08/09/16 à 15:24 - Mise à jour à 15:23

À Cuba on parle de la "construction du siècle". Un système de canaux et tunnels doit amener l'eau d'un côté à l'autre de l'île. Il doit permettre au pays de s'armer contre les périodes de sécheresse de plus en plus longues provoquées par le changement climatique.

La "construction du siècle" doit aider Cuba à lutter contre la sécheresse

© Getty Images/iStockphoto

De l'eau dans les montagnes

Cuba planifie deux autres liaisons, mais celle-ci, qui relie la province de l'est Holguín à la province centrale Camagüey, est la plus complexe par sa surface et l'ampleur des travaux.

"À Holguín, l'eau se trouve dans les montagnes, où il n'y a pas de terreau fertile, et inversement", explique le gouverneur Julio César Estupiñán. "C'est pourquoi nous devons apporter l'eau là où le sol est le meilleur."

Holguín, qui compte 1,3 million d'habitants, revêt une importance capitale pour l'agriculture cubaine. Selon Estupiñán, l'infrastructure d'eau actuelle ne permet pas d'établir de plans durables pour améliorer les récoltes agricoles. Beaucoup de terrains agricoles ne disposent pas d'irrigation, ce qui retarde la production alimentaire.

Réservoir d'eau

L'installation d'un réservoir d'eau dans la commune de Mayari est prioritaire. "Un investissement de plusieurs millions, mais qui exercera un impact sur l'économie de la province et de tout le pays", déclare Estupiñán. Le réservoir doit permettre l'irrigation de 40 000 hectares de terrain agricole. "Cela permettra de doubler ou de tripler la production."

De l'eau potable aussi

Les aménagements en eau potable doivent également progresser. Aujourd'hui, des villes comme Banes et Antillas sont pratiquement sans eau à cause de la sécheresse.
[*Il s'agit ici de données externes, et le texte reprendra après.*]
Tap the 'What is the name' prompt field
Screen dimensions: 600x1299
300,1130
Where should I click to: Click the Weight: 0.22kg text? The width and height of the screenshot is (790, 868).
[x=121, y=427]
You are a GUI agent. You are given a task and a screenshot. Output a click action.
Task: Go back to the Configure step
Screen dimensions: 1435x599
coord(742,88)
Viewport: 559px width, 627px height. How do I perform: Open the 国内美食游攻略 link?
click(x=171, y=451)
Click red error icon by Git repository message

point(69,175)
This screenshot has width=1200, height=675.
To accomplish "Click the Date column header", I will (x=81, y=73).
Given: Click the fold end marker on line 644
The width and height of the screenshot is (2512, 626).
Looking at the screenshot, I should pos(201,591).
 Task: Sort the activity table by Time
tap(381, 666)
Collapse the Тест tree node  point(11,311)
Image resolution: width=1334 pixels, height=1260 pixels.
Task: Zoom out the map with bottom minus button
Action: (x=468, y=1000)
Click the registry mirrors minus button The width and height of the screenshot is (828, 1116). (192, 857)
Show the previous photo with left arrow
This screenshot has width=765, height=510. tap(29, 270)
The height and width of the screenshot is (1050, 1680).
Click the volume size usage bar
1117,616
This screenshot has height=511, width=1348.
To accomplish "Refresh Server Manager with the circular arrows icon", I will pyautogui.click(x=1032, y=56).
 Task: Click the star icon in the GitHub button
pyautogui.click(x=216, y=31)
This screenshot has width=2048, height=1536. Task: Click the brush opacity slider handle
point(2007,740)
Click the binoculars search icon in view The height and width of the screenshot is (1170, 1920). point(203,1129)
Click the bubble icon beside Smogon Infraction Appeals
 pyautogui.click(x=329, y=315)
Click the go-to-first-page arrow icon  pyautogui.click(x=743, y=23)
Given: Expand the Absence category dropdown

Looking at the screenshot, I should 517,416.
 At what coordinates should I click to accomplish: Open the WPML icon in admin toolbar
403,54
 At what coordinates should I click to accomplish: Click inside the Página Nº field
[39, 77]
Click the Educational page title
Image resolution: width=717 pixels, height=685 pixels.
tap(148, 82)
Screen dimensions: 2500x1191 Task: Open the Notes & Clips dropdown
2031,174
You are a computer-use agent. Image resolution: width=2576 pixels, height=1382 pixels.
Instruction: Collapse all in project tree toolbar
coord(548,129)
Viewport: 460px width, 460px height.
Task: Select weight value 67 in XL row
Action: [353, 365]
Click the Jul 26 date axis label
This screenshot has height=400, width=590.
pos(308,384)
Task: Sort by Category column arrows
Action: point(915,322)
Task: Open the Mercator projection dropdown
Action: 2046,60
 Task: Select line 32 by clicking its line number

Les trois grands projets de transport d'eau, qui dureront quinze ans et impacteront presque la moitié du territoire, sont les plus grandes constructions depuis 2005. À cette époque, le gouvernement a ressorti un plan ancien pour réceptionner l'eau de pluie non utilisée dans des réservoirs, car cette année-là, l'est du pays avait fort souffert de la sécheresse.